Texto proporcionado ▸
● ● ● ●

La fiesta del Corpus
Christi surge a mediados del siglo XIII, en el año 1264, en Lieja, y se
extiende por voluntad del Papa Urbano IV a la Iglesia universal. La celebración
litúrgica alcanza su máxima expresión cuando comienza a introducirse la
procesión del Santísimo con la participación de todo el pueblo. De tal manera
que esta procesión asumió un carácter solemne de manifestación de la fe en la
presencia real de Cristo en la Eucaristía, de adoración pública del Señor.
San Agustín es
probablemente entre los Santos Padres de la Iglesia quien expresó de forma más
precisa y profunda el vínculo que existe entre la Eucaristía y la Iglesia. La
Eucaristía engendra y genera que el mandamiento del amor sea vinculante para
los discípulos de Cristo. Quienes nos alimentamos de Cristo, hemos de hacer las
obras de Cristo, y hemos de dar y vivir con el amor de Cristo. Si no vivimos en
este amor, si no lo mostramos en obras y palabras, ofendemos la Eucaristía. Es
en ella y desde ella donde engendramos un nuevo tipo de relaciones entre los
hombres, las que nacen de la comunión con Cristo. Por eso, os invito, en el día
del Corpus Christi, a vivir la procesión que se hace en todas las iglesias
particulares: «Miradlo, contempladlo: crea y educa para la comunión». Y así
entendemos las palabras del Señor: «El que come mi carne y bebe mi sangre
permanece en mí y yo en él. […] El que me come vivirá por mí» (Jn 6, 56-57). La
comunión con Nuestro Señor Jesucristo cura heridas, rupturas, enfrentamientos y
nos lleva siempre a buscar el encuentro con el otro. Así lo hizo nuestro
Maestro.

● ● ● ●

Datos de origen ▸

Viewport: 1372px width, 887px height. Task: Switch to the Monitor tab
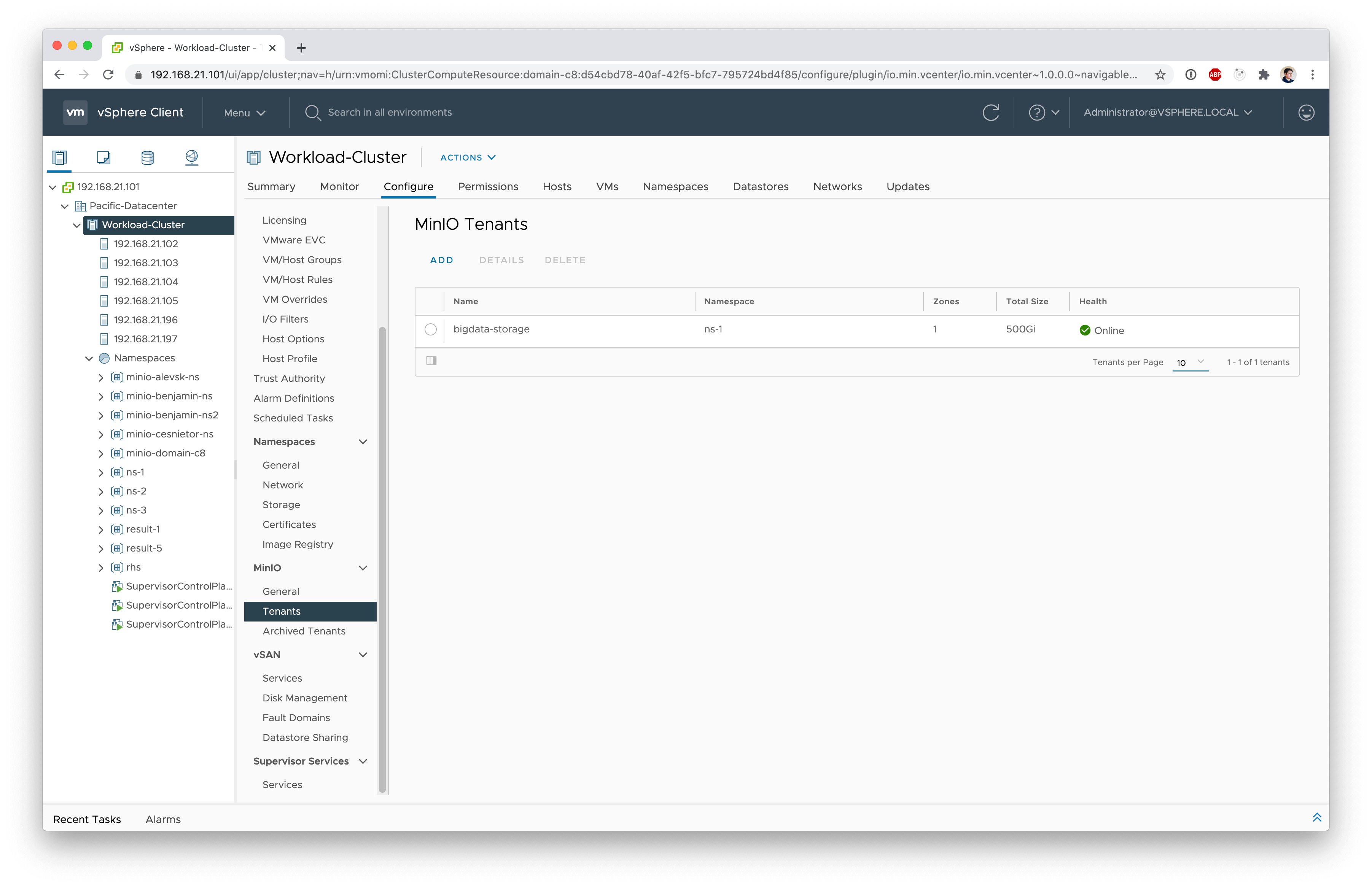(x=339, y=187)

● ● ● ●

Tarea propuesta ▸ Transcribe del texto sobre el Corpus Christi el fragmento que empieza en las palabras "La fiesta del" y termina tras "pública del Señor.".

Solución ▸
La fiesta del Corpus
Christi surge a mediados del siglo XIII, en el año 1264, en Lieja, y se
extiende por voluntad del Papa Urbano IV a la Iglesia universal. La celebración
litúrgica alcanza su máxima expresión cuando comienza a introducirse la
procesión del Santísimo con la participación de todo el pueblo. De tal manera
que esta procesión asumió un carácter solemne de manifestación de la fe en la
presencia real de Cristo en la Eucaristía, de adoración pública del Señor.